TASK DESCRIPTION> Copy out the data verbatim, everything from the line containing "This screenshot has height=398, width=497." down to the line containing "(1246, 222)", both included, and nothing else.

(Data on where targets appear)
========

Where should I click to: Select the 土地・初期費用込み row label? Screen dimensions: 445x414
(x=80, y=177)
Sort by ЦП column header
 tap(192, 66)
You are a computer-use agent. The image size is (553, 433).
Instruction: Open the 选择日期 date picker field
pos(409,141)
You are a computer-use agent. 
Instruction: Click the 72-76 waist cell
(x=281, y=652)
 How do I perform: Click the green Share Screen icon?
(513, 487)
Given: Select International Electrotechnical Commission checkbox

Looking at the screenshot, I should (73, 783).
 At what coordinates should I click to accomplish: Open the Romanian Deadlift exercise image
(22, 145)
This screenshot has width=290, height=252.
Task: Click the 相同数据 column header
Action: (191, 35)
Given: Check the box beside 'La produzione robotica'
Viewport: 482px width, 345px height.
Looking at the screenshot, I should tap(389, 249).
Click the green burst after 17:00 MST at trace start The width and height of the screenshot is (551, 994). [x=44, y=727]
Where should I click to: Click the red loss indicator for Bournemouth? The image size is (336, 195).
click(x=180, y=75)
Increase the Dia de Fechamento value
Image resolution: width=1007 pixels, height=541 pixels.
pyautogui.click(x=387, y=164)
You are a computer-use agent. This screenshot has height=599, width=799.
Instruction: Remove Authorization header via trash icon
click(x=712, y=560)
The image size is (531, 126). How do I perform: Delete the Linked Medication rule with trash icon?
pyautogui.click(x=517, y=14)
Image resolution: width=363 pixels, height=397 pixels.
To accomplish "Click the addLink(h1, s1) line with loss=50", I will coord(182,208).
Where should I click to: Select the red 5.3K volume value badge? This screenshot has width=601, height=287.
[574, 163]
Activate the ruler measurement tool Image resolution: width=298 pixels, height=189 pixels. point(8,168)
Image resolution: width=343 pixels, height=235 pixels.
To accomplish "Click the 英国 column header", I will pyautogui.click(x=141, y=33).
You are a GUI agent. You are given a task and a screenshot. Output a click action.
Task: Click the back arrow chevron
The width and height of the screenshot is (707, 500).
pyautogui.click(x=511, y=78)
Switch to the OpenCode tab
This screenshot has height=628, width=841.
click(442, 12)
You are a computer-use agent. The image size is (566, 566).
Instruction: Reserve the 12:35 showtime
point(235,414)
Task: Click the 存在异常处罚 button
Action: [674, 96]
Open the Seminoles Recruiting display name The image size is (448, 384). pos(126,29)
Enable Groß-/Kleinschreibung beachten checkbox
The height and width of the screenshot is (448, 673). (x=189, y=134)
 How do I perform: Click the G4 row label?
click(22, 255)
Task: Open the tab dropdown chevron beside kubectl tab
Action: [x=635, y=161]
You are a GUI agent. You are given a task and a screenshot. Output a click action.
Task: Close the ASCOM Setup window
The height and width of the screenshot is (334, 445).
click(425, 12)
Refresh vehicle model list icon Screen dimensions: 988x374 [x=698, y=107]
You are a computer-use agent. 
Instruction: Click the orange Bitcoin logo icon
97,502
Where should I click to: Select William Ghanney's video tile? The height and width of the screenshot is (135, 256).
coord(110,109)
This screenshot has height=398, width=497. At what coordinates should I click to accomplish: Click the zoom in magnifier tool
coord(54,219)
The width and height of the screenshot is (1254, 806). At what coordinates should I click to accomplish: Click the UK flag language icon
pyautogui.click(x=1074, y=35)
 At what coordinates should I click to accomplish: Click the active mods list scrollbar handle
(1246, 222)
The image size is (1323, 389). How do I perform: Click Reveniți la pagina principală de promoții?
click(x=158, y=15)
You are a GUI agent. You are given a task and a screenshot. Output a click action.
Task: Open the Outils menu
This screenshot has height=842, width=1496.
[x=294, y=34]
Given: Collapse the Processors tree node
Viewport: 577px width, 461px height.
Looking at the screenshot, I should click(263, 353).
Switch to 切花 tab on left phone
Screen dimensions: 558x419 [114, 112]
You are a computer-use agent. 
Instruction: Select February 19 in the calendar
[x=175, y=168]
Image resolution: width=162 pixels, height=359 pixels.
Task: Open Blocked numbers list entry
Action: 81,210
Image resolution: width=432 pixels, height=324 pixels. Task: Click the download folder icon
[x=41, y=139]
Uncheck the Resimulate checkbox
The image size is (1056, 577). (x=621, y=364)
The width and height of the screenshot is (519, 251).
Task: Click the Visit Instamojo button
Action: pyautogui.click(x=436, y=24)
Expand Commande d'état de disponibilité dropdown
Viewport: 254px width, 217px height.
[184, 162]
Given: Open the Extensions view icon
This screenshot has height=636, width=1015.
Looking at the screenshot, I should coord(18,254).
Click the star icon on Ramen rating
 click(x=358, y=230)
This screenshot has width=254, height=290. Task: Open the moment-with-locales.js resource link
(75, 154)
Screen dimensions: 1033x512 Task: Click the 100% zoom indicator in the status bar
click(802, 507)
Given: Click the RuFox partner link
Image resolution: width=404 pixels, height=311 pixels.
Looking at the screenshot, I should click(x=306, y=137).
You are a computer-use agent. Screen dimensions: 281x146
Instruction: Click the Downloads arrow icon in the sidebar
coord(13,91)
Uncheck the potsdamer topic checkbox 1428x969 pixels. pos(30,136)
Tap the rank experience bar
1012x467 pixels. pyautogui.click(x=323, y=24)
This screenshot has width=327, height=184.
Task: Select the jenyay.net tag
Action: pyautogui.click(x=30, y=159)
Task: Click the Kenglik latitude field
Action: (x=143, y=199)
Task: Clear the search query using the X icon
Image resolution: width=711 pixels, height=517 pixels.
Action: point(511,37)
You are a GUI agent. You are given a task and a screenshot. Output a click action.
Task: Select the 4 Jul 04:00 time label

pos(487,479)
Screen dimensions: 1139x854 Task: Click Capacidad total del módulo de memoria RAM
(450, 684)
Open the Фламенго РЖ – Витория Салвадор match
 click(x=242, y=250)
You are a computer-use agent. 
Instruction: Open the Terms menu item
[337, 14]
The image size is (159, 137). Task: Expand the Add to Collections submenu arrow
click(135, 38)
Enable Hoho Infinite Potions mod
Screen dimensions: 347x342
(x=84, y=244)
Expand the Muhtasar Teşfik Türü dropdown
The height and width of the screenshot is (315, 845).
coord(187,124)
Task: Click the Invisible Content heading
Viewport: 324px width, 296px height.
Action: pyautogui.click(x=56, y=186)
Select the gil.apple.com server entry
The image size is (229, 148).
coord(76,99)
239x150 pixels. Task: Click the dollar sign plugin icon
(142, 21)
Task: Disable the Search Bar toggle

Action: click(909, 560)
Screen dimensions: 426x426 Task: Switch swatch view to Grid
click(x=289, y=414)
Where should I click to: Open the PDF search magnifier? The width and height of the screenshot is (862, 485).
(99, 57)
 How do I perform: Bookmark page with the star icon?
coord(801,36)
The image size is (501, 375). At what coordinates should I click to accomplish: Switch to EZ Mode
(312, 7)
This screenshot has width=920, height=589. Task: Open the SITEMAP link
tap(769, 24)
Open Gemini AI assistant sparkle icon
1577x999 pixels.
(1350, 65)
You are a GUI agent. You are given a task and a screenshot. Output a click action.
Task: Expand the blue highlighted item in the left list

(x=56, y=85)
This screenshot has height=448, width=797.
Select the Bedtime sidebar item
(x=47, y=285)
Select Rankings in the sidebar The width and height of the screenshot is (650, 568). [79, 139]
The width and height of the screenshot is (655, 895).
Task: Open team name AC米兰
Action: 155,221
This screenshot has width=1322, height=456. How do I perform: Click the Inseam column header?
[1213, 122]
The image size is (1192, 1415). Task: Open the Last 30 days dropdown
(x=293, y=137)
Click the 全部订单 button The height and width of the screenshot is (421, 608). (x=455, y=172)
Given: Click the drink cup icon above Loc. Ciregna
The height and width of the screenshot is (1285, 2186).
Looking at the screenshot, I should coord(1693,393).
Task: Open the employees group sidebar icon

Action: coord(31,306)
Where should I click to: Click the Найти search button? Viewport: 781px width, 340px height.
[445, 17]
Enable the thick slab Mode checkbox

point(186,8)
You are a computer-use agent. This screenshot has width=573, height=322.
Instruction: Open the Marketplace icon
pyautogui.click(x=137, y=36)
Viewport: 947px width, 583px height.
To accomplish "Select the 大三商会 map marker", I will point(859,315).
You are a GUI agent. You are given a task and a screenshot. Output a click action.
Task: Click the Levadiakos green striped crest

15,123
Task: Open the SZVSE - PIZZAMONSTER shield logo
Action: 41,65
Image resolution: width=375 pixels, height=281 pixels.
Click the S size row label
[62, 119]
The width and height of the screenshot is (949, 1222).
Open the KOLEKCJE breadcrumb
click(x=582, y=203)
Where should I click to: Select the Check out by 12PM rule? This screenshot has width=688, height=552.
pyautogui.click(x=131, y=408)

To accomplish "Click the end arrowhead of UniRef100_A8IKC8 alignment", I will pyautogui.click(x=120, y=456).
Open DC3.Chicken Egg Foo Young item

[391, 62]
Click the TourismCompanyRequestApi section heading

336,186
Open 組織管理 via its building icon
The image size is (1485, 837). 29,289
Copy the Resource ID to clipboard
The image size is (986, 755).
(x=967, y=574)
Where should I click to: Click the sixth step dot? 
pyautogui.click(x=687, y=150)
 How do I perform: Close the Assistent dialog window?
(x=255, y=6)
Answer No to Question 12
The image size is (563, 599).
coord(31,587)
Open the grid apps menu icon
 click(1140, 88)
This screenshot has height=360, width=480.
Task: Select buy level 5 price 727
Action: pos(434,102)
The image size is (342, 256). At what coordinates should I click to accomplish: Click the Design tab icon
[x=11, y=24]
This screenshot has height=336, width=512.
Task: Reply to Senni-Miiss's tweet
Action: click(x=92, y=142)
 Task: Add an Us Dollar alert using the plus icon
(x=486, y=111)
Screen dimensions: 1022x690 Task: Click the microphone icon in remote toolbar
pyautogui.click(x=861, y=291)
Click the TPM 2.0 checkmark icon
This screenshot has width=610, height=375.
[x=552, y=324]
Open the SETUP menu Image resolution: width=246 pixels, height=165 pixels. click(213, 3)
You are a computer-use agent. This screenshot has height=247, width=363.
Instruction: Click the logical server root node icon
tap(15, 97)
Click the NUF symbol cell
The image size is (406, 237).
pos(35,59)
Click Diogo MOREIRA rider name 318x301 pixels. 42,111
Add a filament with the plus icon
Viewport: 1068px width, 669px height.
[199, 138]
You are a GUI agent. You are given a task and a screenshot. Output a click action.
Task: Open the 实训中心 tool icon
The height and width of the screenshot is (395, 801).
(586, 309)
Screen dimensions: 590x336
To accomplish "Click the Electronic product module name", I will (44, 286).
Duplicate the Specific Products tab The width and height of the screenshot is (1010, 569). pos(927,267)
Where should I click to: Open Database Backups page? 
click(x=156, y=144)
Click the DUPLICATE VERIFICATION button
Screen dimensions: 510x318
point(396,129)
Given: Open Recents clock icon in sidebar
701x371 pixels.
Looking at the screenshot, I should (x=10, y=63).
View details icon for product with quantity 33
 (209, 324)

========

ANSWER TO THIS PROBLEM>
This screenshot has height=398, width=497. At what coordinates should I click to accomplish: Click the zoom in magnifier tool
coord(54,219)
The width and height of the screenshot is (1254, 806). At what coordinates should I click to accomplish: Click the UK flag language icon
pyautogui.click(x=1074, y=35)
 At what coordinates should I click to accomplish: Click the active mods list scrollbar handle
(1246, 222)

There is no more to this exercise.